▶ [ВЫБРАННЫЙ ОТРЫВОК]:
/---
В.А. Юшкевич отмечал, что в обучении русских юристов особая роль отводилась сравнительному способу: «… метод сравнительной обработки русского гражданского права с правом римским является целесообразным и с точки зрения дидактической: так как наши молодые юристы в университетах получают теоретические основания цивильной науки на лекциях римского права, то этим методом сохраняется связь между отдельными дисциплинами и достигается единство при их изучении».325.

В 1830г. был издан важнейший памятник русского законодательства - первое Полное Собрание Законов в 45 томах, заключавших в себе законы от Уложения 1649г. по 1825г. При создании этого Свода законов Российской Империи, его «главный редактор» граф Сперанский признавался, что для достижения «полноты» Свода Законов он опирался на лучшие образцы Римского, Французского, Прусского, Австрийского законодательства326.
\---
▶ [МАТЕРИАЛ]:
/---
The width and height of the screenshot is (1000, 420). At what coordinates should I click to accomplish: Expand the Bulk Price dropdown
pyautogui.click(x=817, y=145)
\---
▶ [ЗАДАНИЯ]:
- 1) Переведите на английский язык предложение из отрывка о русском праве: «В 1830г. был издан важнейший памятник русского законодательства - первое Полное Собрание Законов в 45 томах, заключавших в себе законы от Уложения 1649г. по 1825г.»
- 2) Выпишите без изменений часть отрывка о русском праве, начиная со слов «В.А. Юшкевич отмечал, что» и продолжая до слов «Прусского, Австрийского законодательства326.» включительно.
- 3) Ответьте на вопросы по отрывку о русском праве.
(a) Кто отмечал особую роль сравнительного способа в обучении русских юристов?
(b) Сколько томов насчитывало первое Полное Собрание Законов?
(c) На образцы законодательства каких государств опирался граф Сперанский?
Материал для работы не понадобится.

▶ [ОТВЕТЫ ПО ЗАДАНИЯМ]:
- 1) In 1830, the most important monument of Russian legislation was published: the first Complete Collection of Laws in 45 volumes, which contained the laws from the Code of 1649 through 1825.

- 2)
В.А. Юшкевич отмечал, что в обучении русских юристов особая роль отводилась сравнительному способу: «… метод сравнительной обработки русского гражданского права с правом римским является целесообразным и с точки зрения дидактической: так как наши молодые юристы в университетах получают теоретические основания цивильной науки на лекциях римского права, то этим методом сохраняется связь между отдельными дисциплинами и достигается единство при их изучении».325.

В 1830г. был издан важнейший памятник русского законодательства - первое Полное Собрание Законов в 45 томах, заключавших в себе законы от Уложения 1649г. по 1825г. При создании этого Свода законов Российской Империи, его «главный редактор» граф Сперанский признавался, что для достижения «полноты» Свода Законов он опирался на лучшие образцы Римского, Французского, Прусского, Австрийского законодательства326.

- 3)
(a) В.А. Юшкевич.
(b) 45 томов.
(c) На образцы Римского, Французского, Прусского и Австрийского законодательства.